We don’t want either of you
Voters decisively reject Gillard but deny Abbott a mandate.
Sunday morning and the election outcome is clear, even though it has not produced a result.
The left won the vote but the right, with the aid of Australia’s partisan mainstream media, will probably steal government, for a little while.
Nationally, there was a 5.5 percent swing against Labor, most of it — 3.7 percent — going to the Greens. The Liberals could only scrape up 1.8 percent. Labor lost, but the Coalition did not win.
Half of all voters plumped for either Labor or the Greens: the Coalition could only muster 44 percent. The majority of the Australian people voted for a left-leaning, progressive government.

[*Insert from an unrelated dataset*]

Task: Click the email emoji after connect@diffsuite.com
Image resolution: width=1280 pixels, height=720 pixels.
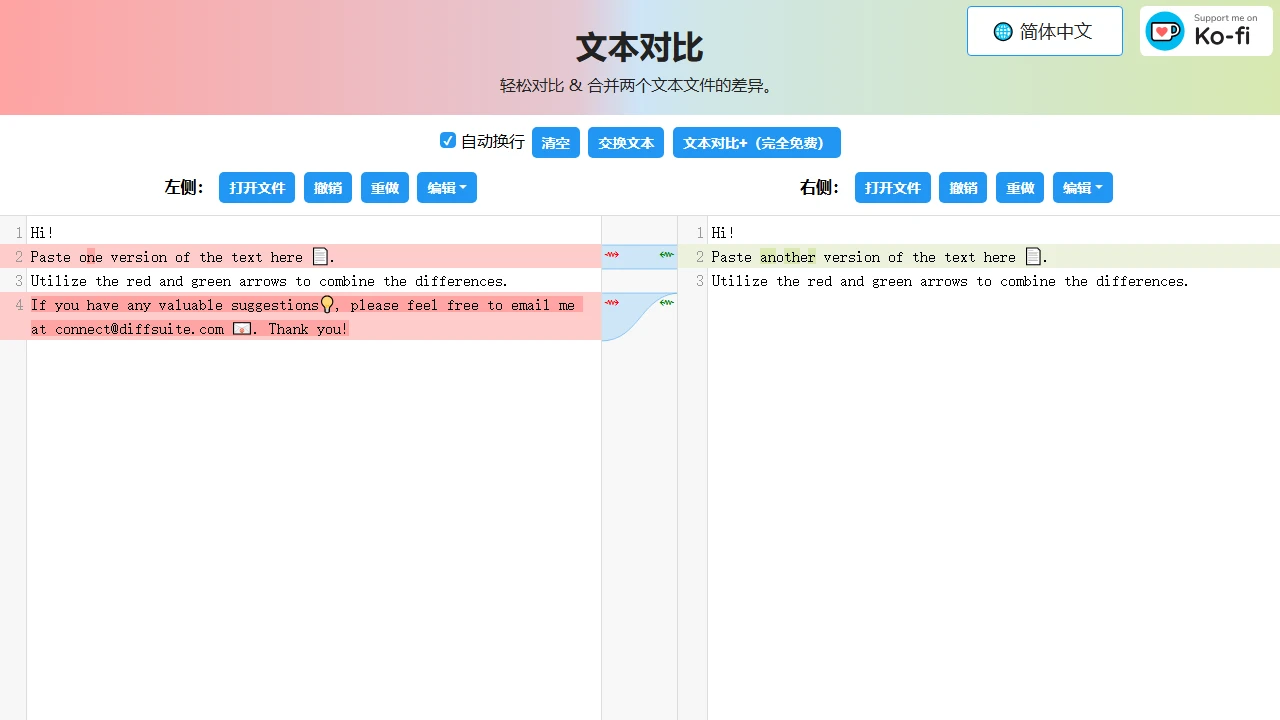Action: coord(241,328)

It’s what they thought they were getting when they elected Rudd, until he lost his nerve and began tracking right.
When Julia Gillard continued and even accelerated the rightward drift, voters punished Labor by depriving it of power. It’s a clear defeat for Labor’s right factions.
A strong position on marriage equality did not dent the swing to the Greens at all. In fact, there are signs that it actually increased their vote.
In constituencies where the issue was pushed hard, with leafleting by Australian Marriage Equality, and Labor and Liberal candidates endorsing equality, the Green vote was huge.
In Grayndler, held by Labor’s Anthony Albanese, the Greens’s Sam Byrne took more than a quarter of the primary votes, pushing the Liberals into third place. His seat is now where Melbourne was last time out, ripe for Green picking.
In Melbourne Ports, with an out gay pro-marriage Liberal running hard, the Liberal vote actually went down 1.2 percent and the Greens took 21.2 percent. In Tanya Plibersek’s Sydney seat the Greens collected 23 percent.
And of course Melbourne — with a pro-equal marriage Labor candidate in Cath Bowtell — the Greens’ Adam Bandt took the seat on a swing of 13.3 percent, with 36 percent of primary votes.
Whoever takes the reins now, with the Greens also having nine senators, equal marriage is firmly on the agenda and much, much closer than it was.
Meanwhile we shall have a period of undignified horse-trading and scaremongering to cobble together an unstable temporary majority with scant authority.
We could be back at the polls before too long, perhaps even as early as Christmas.
Who will head this temporary government? The Coalition, as the largest single party, should get first crack. But either would lack legitimacy. Because Labor lost, while the Coalition failed to win.
In Europe hung parliaments are not unusual, and caretaker governments remain in power for as long as six months while the horse-trading continues. The sky does not fall in as people discover that politicians are not that necessary after all.
But Australia, with its convict history, is probably not yet sufficiently politically mature to be able to tolerate an extended period without the illusory comfort of a settled authority in place.